Leeds Town Hall, 29th February 2020:
This delightful and entertaining concert at Leeds Town Hall begins with Kern’s lively Overture for Showboat. It skilfully takes the themes of the show (largely romantic) and threads them in an alluring medley. Already the Airedale Symphony Orchestra are proving their high status. This is followed by another Showboat excerpt, namely Ol’ Man River featuring baritone Neil Balfour and the Leeds Philharmonic Chorus. While this is a splendid start, Balfour’s vocals do not manage to shine out above the orchestra as they clearly should.
The full chorus and orchestra really pull all their weight for Aaron Copeland’s The Promise of Livingfrom the 1954 opera The Tender Land. For this the chorus really shine brightly and carry the uplifting themes exquisitely. But for me the highlight of the show has to be Agnus Dei, the choral adaptation of Samuel Barber’s Adagio for Strings. Rarely performed in this form Leeds Phil really prove their worth with exquisite and exacting tone and pitch.
Then just when you think that the mood cannot get any higher on comes soprano Sarah Power.

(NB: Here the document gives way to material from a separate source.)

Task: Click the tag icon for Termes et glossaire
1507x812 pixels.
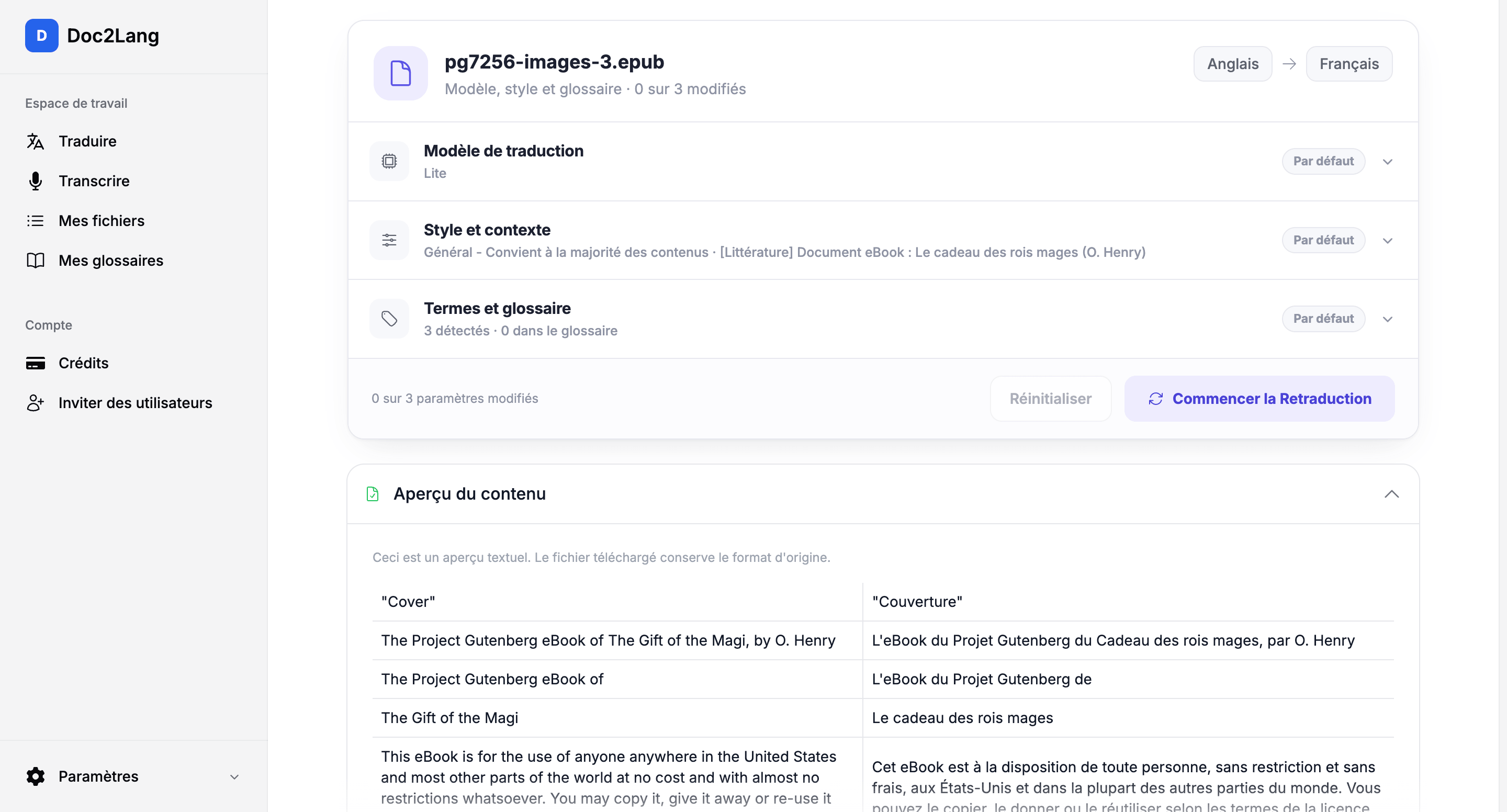Action: tap(389, 319)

She is simply gorgeous with the soaring notes of Korngold’s Marietta’s Aria (from Die tote Stadt) held perfectly. The Chorus continue the beatific mood with Randall Thompson’s Choose something like a Star which is a poetic masterpiece.
A more sustained piece comes in the form of Gershwin’s wonderful An American in Paris. It comes replete with three saxophonists, solo trumpet and, yes, four car horns! It has a metropolitan feel throughout and can be tempestuous with pounding percussion, or softer with sublime strings. The multiple false endings really keeps the audience on their toes. And the end of the first half is Bernstein’s witty Make our Garden grow from Candide.
After the interval we have another Broadway smash, the Suite from South Pacific which the orchestra perform with great confidence and aplomb. But the real meat of the evening comes in the form of Gershwin’s Porgy & Bess in an arrangement by Robert Russell. Power belts out a sonorous Summertime with exquisite beauty, we are really hanging in her every word and blends perfectly with the orchestra.
Despite my earlier reservations about Balfour one has to admit his voice is a treasure, just not suited to the role. Leeds Phil really excel themselves in the second half with the ability to be both boldly brash and subtly subdued. There are just so many fabulous numbers we are really spoiled for choice to name the concert version’s peak. But I will plump for It ain’t necessarily so for the highlight, as much for its irreverent lyrics as the catchy tune.
A final note must go to the mastery of conductor John Anderson with a match made in heaven between Airedale Symphony Orchestra and Leeds Philharmonic Chorus that is simply a very fine feast for the ears.